Martin Luther King Day — Beware False Prophets.
Posted by Ed Folsom, January 16, 2023.
It’s Martin Luther King Day, honoring the foremost spokesperson for nonviolent action during America’s Civil Rights Movement. As part of Martin Luther King Day celebrations, certain people tend to recite snippets of King’s words to support the propositions they wish to advance. King’s August 1963 Letter from Birmingham Jail is one ripe source for these efforts. King wrote the letter while he was locked up for participating, without a permit, in a nonviolent protest of Birmingham’s racial segregation policies. He wrote it to respond to criticism he received from eight white southern clergymen for involving himself in Alabama issues as an outsider.

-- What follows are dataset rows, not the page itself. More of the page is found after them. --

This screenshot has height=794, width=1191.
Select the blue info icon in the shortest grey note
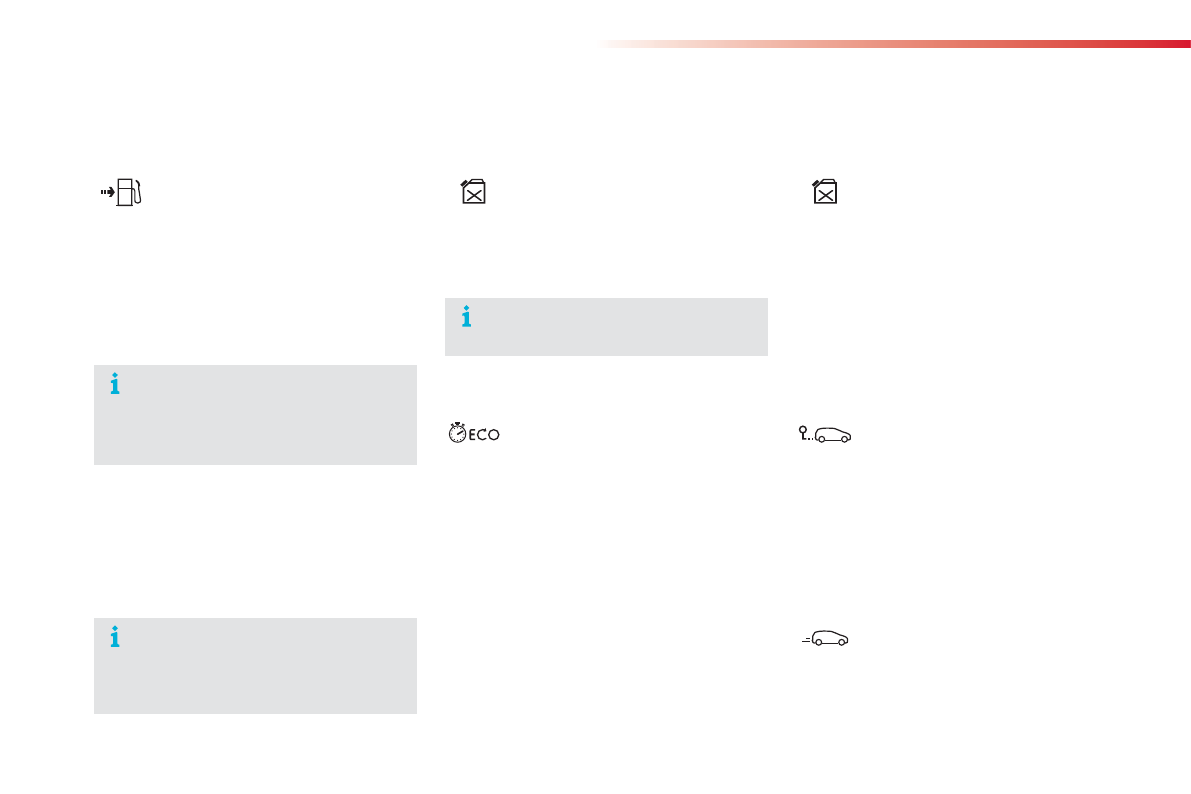click(x=465, y=318)
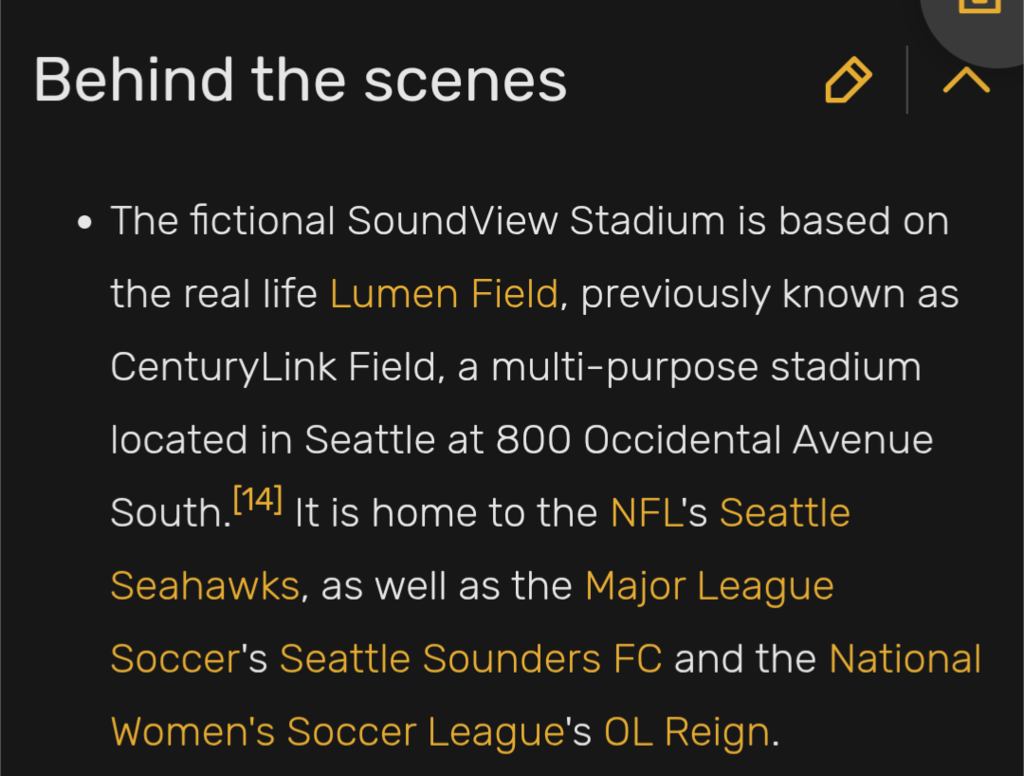Image resolution: width=1024 pixels, height=776 pixels.
Task: Edit section using the pencil icon
Action: click(x=848, y=80)
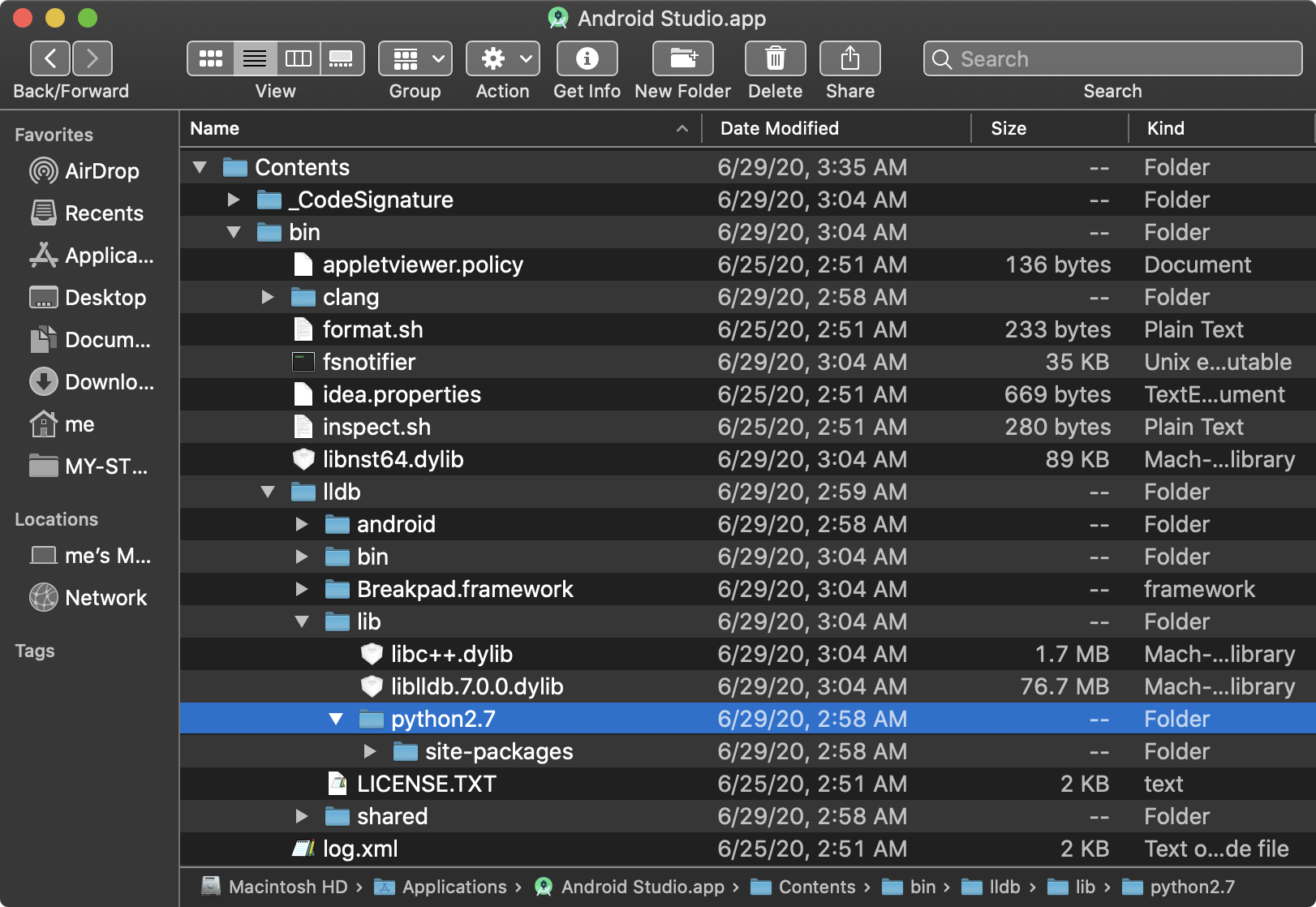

King was a Baptist minister and the son of a Baptist minister. He had a Ph.D. from Boston University in Systematic Theology, which accounts for his often being referred to as “Doctor King.” King was not an agnostic or an atheist or a secular humanist. His Christian religion and Christian religious philosophy informed his entire approach to the civil rights movement.
Here is an excerpt from King’s Letter from Birmingham Jail in which he describes the effects of segregation on black people and why he took action to protest this then-current reality in Alabama and the south:
“I guess it is easy for those who have never felt the stinging darts of segregation to say ‘wait.’ But when you have seen vicious mobs lynch your mothers and fathers at will and drown your sisters and brothers at whim; when you have seen hate-filled policemen curse, kick, brutalize, and even kill your black brothers and sisters with impunity; when you see the vast majority of your twenty million Negro brothers smothering in an airtight cage of poverty in the midst of an affluent society; when you suddenly find your tongue twisted and your speech stammering as you seek to explain to your six-year-old daughter why she cannot go to the public amusement park that has just been advertised on television, and see tears welling up in her little eyes when she is told that Funtown is closed to colored children, and see the depressing clouds of inferiority begin to form in her little mental sky, and see her begin to distort her little personality by unconsciously developing a bitterness toward white people; when you have to concoct an answer for a five-year-old son asking in agonizing pathos, ‘Daddy, why do white people treat colored people so mean?’; when you take a cross-country drive and find it necessary to sleep night after night in the uncomfortable corners of your automobile because no motel will accept you; when you are humiliated day in and day out by nagging signs reading ‘white’ and ‘colored’; when your first name becomes ‘nigger’ and your middle name becomes ‘boy’ (however old you are) and your last name becomes ‘John,’ and when your wife and mother are never given the respected title ‘Mrs.’; when you are harried by day and haunted by night by the fact that you are a Negro, living constantly at tiptoe stance, never knowing what to expect next, and plagued with inner fears and outer resentments; when you are forever fighting a degenerating sense of ‘nobodyness’ — then you will understand why we find it difficult to wait.”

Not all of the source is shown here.